* _Data section_
====================
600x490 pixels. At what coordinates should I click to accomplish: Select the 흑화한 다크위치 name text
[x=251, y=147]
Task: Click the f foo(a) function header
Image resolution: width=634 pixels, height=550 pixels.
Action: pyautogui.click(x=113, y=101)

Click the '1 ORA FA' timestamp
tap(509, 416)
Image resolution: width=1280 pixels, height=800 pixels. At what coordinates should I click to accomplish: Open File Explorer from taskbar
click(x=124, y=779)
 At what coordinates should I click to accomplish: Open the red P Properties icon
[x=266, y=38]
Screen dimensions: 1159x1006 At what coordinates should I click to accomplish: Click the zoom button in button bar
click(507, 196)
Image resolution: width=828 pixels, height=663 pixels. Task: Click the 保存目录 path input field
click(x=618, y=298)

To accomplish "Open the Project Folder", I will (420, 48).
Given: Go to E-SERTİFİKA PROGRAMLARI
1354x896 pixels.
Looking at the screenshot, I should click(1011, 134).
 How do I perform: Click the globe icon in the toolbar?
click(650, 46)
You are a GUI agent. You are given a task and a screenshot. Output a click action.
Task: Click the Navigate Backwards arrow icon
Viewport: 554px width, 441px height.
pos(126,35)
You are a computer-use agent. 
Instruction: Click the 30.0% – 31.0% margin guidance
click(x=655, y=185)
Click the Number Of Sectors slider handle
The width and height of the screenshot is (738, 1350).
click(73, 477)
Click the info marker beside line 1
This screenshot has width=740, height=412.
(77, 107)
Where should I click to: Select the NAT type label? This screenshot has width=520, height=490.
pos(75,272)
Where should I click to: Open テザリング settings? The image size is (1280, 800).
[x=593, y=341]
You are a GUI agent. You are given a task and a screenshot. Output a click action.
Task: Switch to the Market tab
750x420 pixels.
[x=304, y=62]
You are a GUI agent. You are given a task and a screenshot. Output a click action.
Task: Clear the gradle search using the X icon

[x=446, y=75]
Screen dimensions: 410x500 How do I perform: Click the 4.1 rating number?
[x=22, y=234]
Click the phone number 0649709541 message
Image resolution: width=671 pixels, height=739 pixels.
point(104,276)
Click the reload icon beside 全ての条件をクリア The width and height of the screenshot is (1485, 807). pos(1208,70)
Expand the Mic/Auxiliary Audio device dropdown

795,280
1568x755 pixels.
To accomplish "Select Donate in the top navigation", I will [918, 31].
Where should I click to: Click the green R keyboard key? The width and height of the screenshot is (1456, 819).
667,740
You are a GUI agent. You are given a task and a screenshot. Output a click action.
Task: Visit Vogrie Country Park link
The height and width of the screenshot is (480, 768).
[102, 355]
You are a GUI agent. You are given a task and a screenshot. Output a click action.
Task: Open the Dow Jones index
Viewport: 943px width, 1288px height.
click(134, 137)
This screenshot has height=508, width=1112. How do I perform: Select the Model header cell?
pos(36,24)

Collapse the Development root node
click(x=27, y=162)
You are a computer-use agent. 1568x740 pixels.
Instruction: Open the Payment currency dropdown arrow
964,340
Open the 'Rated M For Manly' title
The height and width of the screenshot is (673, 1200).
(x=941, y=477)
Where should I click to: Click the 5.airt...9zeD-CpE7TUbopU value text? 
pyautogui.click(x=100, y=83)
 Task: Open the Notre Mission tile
====================
* _Goal of the exercise_
Every line above from the line with "Task: Switch to the Market tab" to the line with "1568x755 pixels.", inclusive, must be returned exactly; no other line belongs in the reply.

* _Reply to the task_
Task: Switch to the Market tab
750x420 pixels.
[x=304, y=62]
You are a GUI agent. You are given a task and a screenshot. Output a click action.
Task: Clear the gradle search using the X icon

[x=446, y=75]
Screen dimensions: 410x500 How do I perform: Click the 4.1 rating number?
[x=22, y=234]
Click the phone number 0649709541 message
Image resolution: width=671 pixels, height=739 pixels.
point(104,276)
Click the reload icon beside 全ての条件をクリア The width and height of the screenshot is (1485, 807). pos(1208,70)
Expand the Mic/Auxiliary Audio device dropdown

795,280
1568x755 pixels.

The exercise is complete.